Dying people often experience a wondrous phenomenon known as deathbed visions. In those experiences, they report seeing and communicating with angels and loved ones who have passed away before them. They lose their fear of death and look forward transitioning to the afterlife.
The angels and souls of loved ones appear in the earthly environment, such as a hospital room, bedroom, or accident scene. Sometimes they reveal glimpses of the heavenly dimensions to the dying, as they encourage them to find peace with God and confidence for their upcoming journey. Studies have found that these visions are significantly different from hallucinations. Learn more about the wonder of these visions in my “Deathbed Visions and Angels” article and how dying people communicate about them in author Lisa Smartt's insightful book Words at the Threshold: What We Say as We're Nearing Death.
Family members and medical staff who are present with dying people also may report witnessing signs of deathbed visions. Sometimes they, too, will see angels or heavenly lights. They may also observe dying people’s conversations with presences that are visible to the dying yet invisible to the observers. My cousin told me that shortly before my Uncle Jack passed away, Uncle Jack saw and communicated with angels. Uncle Jack and I had prayed together several times while he was dying from cancer. Each time I would assure him that heaven awaited, he would say, “I hope so.” After he saw the reality of his hope through a deathbed vision, I believe he died knowing (not just hoping) that he was going to heaven.
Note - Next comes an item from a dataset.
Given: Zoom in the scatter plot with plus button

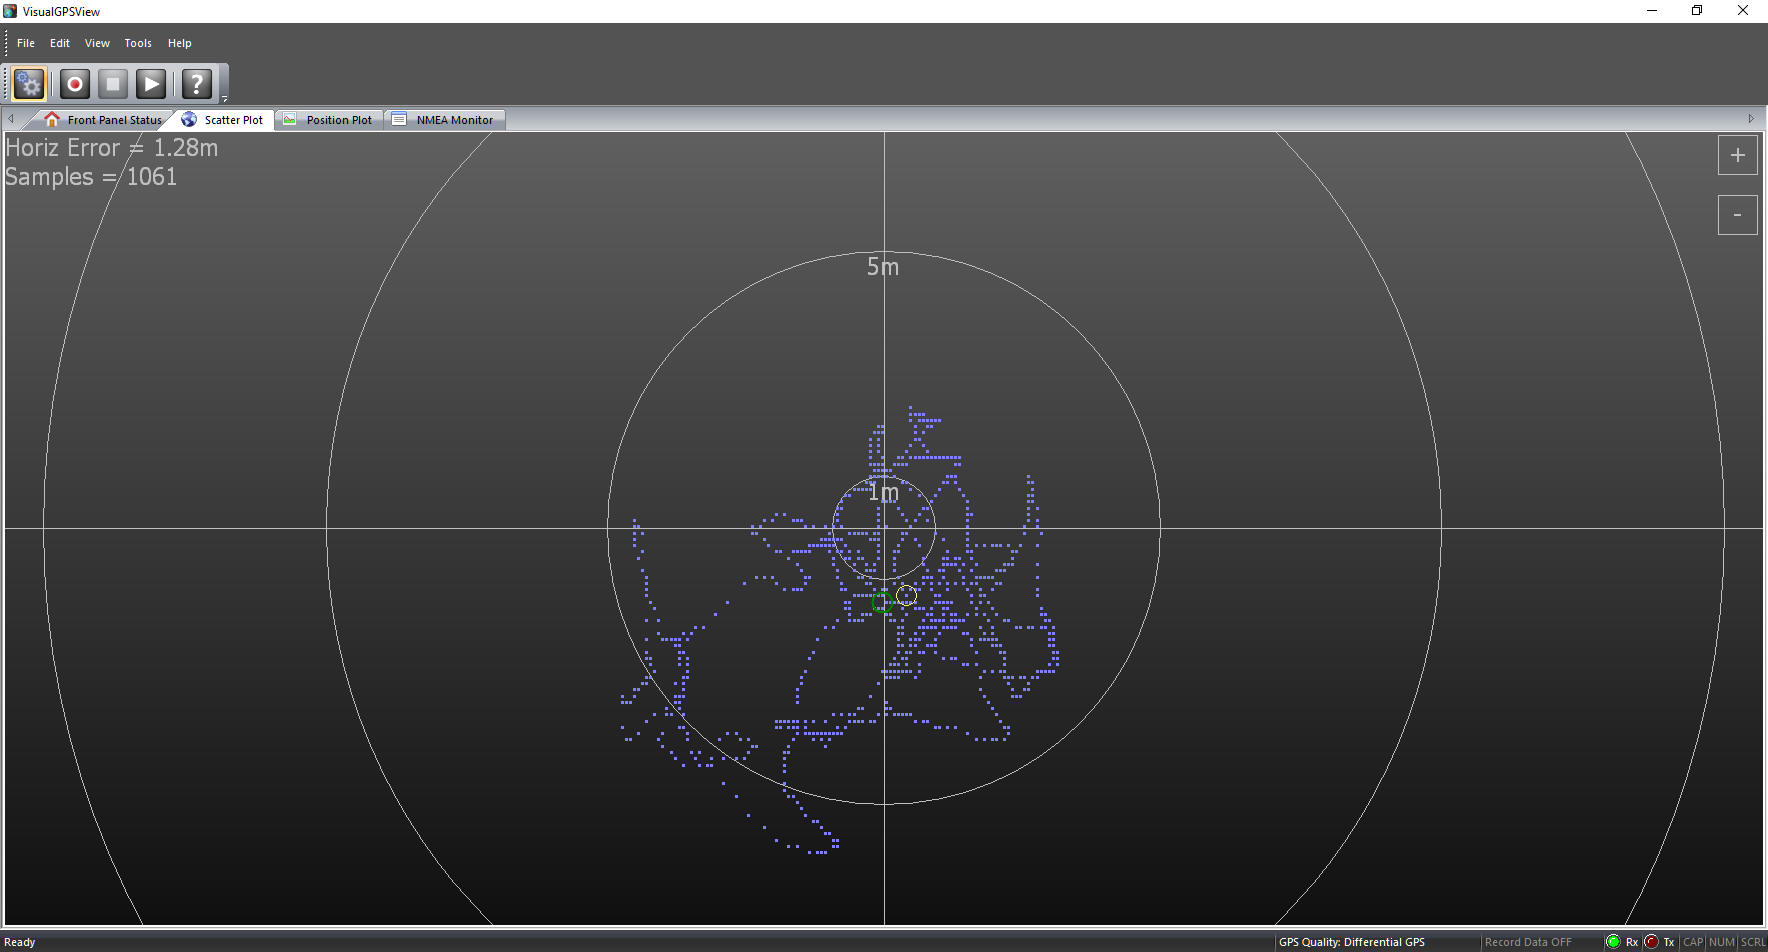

In my book Wake Up to Wonder, I describe how learning from mysteries like mystical experiences can expand our perspective in ways that strengthen our well-being and lead us to awe. We don’t have to be dying yet ourselves to learn from deathbed visions. The wonder of those visions shows that we can think of death without fear and even let death inspire us. By keeping death in mind as we live day by day, we can focus on what matters most – loving God and each other – to use our time here well.